(Collected data)

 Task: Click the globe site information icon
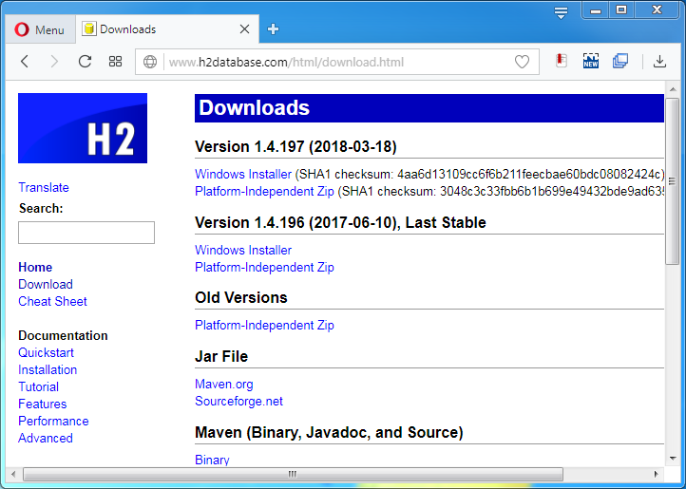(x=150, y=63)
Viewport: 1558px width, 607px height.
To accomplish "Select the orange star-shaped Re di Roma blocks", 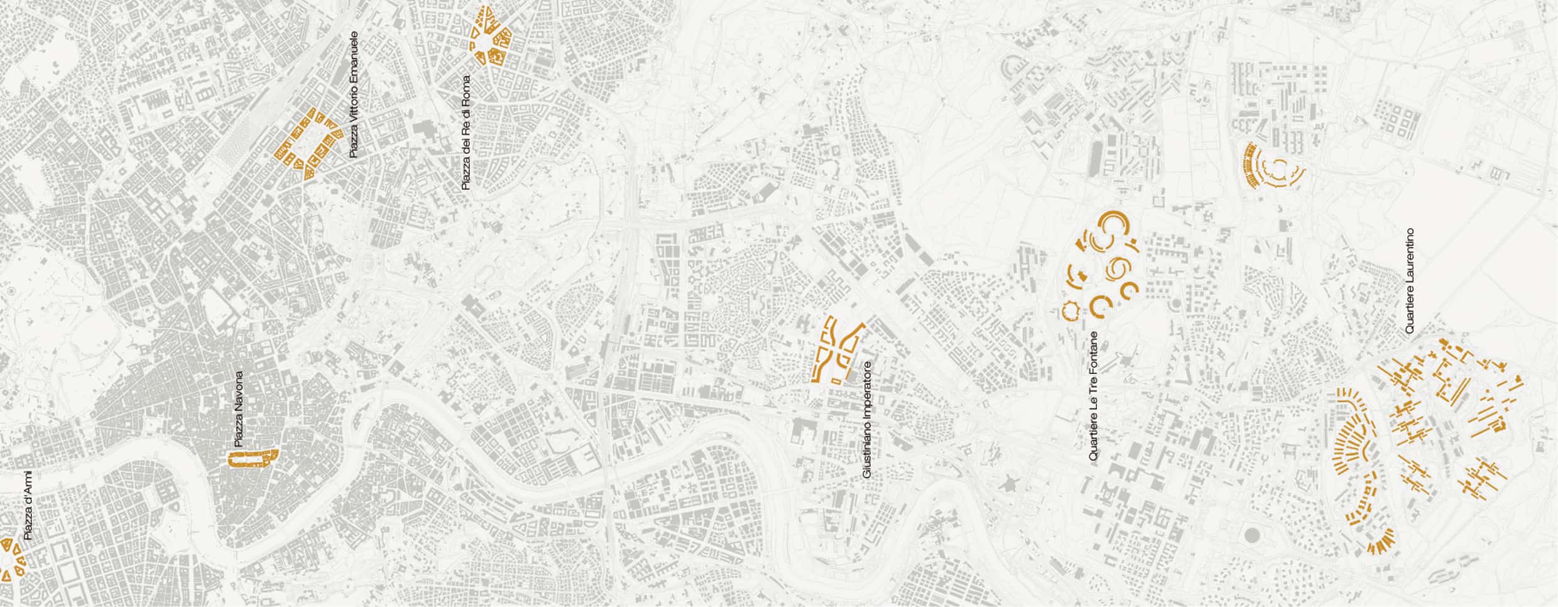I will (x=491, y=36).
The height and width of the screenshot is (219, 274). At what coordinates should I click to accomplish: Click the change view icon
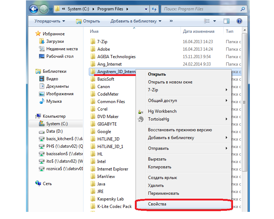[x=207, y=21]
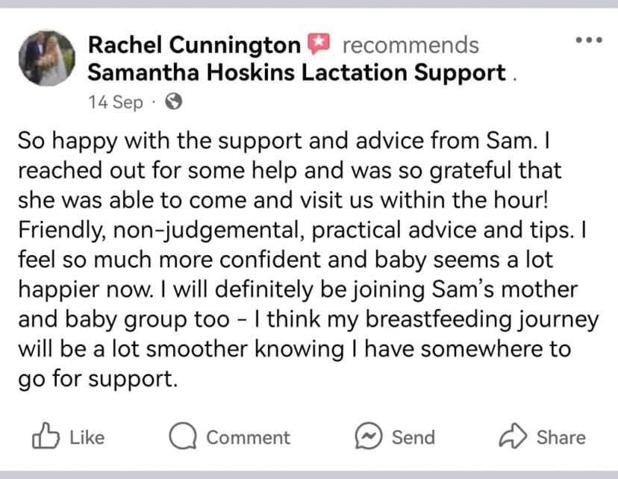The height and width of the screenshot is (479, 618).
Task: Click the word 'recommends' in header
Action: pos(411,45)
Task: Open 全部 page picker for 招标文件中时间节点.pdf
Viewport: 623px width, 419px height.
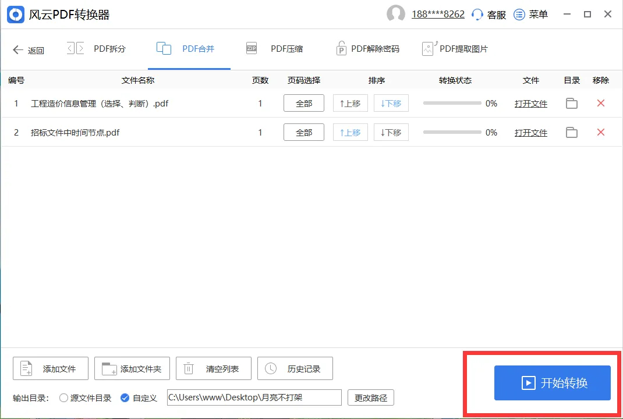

* [WHAT IS EXPECTED]
For the entries above, state how many lines contain the word "Viewport". Provide the number by itself.

* [SOLUTION FOR THIS TASK]
2